** start Entries shown **

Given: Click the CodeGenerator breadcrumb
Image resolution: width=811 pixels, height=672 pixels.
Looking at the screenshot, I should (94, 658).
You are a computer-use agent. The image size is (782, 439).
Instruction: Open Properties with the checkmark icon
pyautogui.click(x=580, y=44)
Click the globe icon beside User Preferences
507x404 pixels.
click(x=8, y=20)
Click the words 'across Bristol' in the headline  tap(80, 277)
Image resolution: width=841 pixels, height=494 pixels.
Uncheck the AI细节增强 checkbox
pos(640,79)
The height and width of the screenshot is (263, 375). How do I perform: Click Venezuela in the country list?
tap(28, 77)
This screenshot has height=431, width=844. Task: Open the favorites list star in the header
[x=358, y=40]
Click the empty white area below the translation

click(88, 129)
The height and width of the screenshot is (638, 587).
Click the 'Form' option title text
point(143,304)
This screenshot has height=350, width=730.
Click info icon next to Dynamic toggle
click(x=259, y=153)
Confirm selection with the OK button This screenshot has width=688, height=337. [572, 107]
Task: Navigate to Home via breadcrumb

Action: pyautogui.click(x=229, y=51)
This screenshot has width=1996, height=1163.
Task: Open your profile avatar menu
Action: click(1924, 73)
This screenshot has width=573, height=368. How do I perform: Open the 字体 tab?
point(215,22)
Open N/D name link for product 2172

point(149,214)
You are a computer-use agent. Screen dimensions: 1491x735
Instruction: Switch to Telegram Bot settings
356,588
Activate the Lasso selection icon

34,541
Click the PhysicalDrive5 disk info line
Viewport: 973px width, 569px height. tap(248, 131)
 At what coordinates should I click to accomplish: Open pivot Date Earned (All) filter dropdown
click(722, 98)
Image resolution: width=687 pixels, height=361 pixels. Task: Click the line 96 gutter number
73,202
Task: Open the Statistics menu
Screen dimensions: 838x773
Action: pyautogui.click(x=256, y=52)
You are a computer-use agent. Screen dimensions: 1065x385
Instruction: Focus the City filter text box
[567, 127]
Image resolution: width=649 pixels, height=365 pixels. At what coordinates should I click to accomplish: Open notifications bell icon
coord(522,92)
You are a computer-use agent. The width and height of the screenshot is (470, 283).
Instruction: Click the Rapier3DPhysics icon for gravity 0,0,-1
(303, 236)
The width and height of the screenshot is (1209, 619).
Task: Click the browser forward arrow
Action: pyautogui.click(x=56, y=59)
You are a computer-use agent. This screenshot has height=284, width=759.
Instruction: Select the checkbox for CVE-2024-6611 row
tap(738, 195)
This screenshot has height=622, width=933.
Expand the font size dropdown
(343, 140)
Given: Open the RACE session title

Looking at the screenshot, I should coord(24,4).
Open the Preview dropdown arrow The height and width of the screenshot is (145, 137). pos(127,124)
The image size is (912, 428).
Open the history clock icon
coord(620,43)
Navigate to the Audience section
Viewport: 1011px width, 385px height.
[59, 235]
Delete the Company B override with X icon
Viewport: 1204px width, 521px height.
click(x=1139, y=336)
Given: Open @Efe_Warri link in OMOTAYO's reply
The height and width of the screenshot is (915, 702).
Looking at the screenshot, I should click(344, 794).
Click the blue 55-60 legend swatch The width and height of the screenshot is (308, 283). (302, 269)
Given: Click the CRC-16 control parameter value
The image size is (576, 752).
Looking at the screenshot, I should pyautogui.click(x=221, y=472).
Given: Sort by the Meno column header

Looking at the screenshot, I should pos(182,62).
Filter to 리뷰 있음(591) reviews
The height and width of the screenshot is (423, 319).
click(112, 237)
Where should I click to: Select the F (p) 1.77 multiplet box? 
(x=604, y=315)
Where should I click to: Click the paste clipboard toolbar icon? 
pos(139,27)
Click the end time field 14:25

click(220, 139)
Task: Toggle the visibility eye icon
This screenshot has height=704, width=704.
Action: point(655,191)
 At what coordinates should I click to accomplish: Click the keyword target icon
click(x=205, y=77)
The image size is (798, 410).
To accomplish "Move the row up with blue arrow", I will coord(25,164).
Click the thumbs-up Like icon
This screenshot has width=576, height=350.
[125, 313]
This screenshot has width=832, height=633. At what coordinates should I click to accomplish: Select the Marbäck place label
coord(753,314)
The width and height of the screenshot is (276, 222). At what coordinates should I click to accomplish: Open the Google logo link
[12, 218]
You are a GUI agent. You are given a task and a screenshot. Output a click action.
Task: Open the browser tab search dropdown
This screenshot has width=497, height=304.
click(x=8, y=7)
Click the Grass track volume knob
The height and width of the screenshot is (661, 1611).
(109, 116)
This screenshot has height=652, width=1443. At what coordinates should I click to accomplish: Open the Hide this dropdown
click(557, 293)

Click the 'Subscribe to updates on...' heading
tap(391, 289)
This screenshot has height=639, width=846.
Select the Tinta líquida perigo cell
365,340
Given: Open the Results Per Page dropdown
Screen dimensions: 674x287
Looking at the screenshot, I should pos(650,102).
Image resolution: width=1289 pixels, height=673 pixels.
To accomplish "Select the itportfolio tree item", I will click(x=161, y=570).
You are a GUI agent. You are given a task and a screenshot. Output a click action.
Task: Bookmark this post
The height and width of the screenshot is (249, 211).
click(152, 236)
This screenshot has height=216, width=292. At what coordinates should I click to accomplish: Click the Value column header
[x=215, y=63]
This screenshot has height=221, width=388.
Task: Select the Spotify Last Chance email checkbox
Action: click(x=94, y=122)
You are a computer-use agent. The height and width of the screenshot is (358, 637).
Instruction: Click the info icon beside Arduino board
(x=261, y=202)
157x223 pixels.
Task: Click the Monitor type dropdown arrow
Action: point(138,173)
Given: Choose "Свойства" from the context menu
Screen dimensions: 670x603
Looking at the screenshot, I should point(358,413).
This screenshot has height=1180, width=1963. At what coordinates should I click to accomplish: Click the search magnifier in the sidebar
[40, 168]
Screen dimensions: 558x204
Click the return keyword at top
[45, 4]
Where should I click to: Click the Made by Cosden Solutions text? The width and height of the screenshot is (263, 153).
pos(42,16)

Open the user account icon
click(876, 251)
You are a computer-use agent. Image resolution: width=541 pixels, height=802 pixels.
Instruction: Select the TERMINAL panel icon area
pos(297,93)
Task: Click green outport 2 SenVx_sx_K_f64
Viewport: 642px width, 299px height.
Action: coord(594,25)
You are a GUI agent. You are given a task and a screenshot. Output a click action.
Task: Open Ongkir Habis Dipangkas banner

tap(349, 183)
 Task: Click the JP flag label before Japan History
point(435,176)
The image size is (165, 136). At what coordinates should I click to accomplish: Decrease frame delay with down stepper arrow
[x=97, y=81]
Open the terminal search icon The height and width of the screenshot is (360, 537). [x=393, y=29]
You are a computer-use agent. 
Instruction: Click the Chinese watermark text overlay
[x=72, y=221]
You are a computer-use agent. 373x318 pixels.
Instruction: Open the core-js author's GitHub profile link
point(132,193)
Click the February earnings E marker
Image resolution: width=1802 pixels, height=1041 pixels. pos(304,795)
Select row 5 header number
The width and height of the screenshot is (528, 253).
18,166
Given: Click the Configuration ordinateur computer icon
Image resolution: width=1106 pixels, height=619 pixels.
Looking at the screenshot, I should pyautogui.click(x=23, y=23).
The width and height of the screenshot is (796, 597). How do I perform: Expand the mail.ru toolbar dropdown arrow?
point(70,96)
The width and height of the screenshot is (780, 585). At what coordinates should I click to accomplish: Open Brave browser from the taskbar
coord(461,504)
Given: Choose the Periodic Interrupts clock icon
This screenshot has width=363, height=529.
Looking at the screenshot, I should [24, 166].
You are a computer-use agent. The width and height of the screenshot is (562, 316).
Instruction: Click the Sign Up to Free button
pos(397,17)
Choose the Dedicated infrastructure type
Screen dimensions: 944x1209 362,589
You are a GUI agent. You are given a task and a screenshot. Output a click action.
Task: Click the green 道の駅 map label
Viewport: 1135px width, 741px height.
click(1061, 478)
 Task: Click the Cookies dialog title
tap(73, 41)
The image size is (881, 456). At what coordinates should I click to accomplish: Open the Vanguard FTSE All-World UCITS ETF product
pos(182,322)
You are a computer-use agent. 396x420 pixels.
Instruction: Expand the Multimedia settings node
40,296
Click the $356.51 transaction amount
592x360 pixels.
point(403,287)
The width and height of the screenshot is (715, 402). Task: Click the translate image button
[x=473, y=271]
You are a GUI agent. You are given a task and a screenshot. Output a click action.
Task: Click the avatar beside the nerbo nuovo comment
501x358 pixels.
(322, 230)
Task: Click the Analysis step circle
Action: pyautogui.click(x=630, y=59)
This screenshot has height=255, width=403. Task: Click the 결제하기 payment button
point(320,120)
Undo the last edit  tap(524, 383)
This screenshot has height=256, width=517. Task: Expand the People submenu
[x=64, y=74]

** end Entries shown **

# Short problem
Rewrite the part of the items that opens with the line containing "This screenshot has height=256, width=517." and runs through the end of the items, changing "People" to "Groups" and leaving everything else unchanged.

# Result below
This screenshot has height=256, width=517. Task: Expand the Groups submenu
[x=64, y=74]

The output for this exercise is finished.